%%

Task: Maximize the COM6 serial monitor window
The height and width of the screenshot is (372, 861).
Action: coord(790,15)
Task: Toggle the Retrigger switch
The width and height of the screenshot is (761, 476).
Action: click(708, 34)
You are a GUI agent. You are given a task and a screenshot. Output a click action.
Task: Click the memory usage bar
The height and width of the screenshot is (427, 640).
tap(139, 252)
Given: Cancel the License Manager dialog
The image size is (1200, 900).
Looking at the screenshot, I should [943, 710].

%%
%%

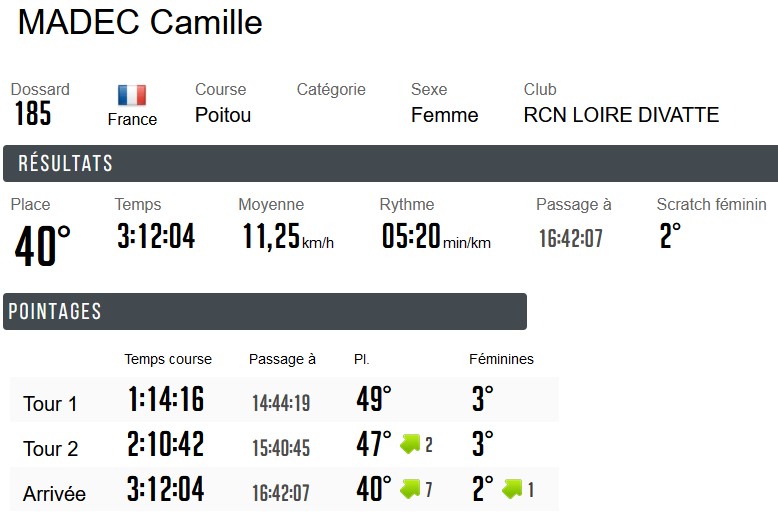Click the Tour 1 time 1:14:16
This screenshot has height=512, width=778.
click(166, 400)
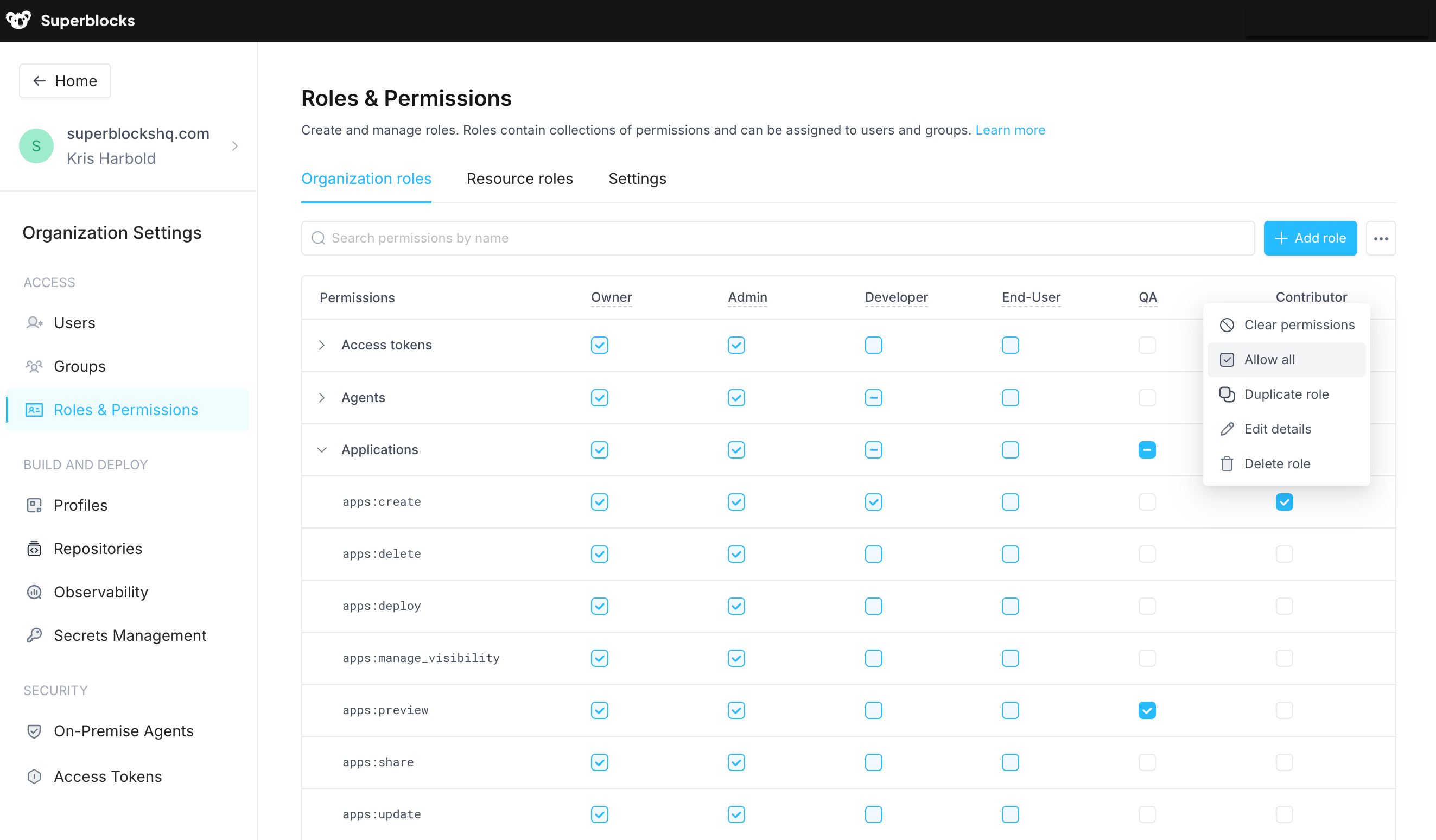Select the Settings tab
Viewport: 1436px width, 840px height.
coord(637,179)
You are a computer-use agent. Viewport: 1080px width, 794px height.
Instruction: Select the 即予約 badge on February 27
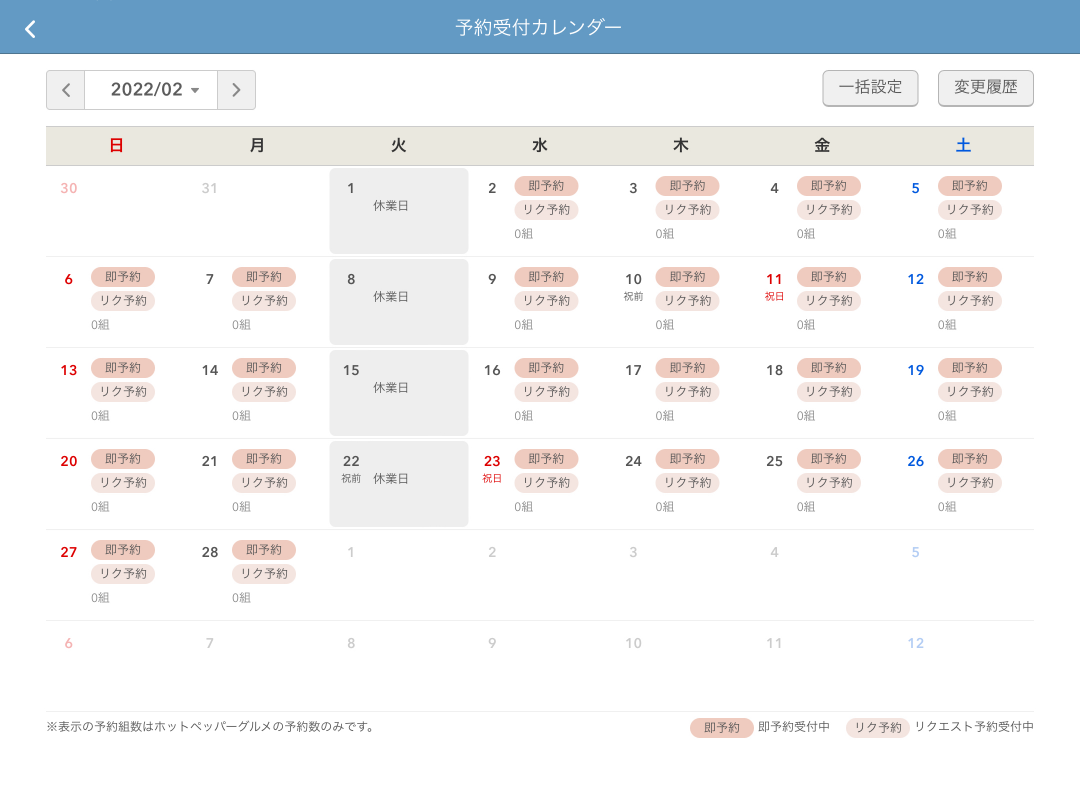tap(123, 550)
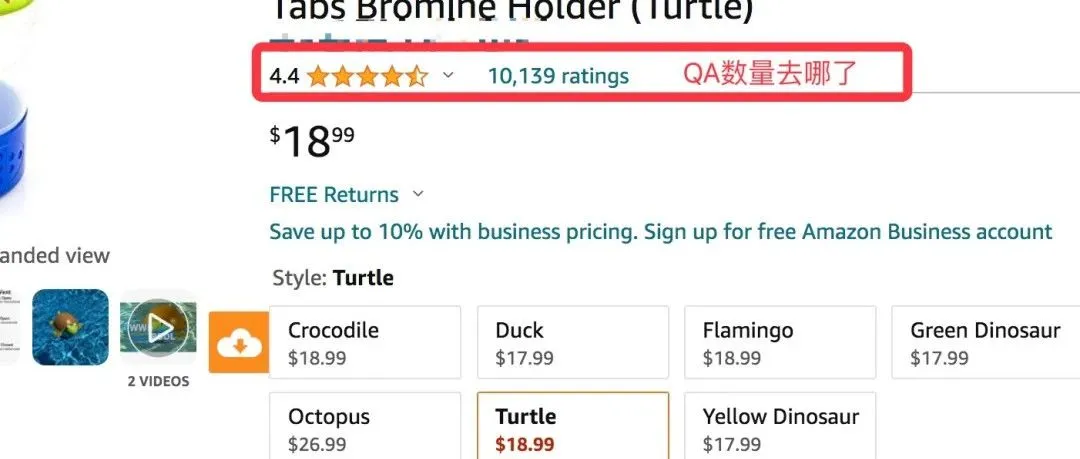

%%

● The task
Copy every line of the entries above in which "agent" occurs.

● Your solution
You are a GUI agent. You are given a task and a screenshot. Output a click action.
You are a computer-use agent. Viewport: 1080px width, 794px height.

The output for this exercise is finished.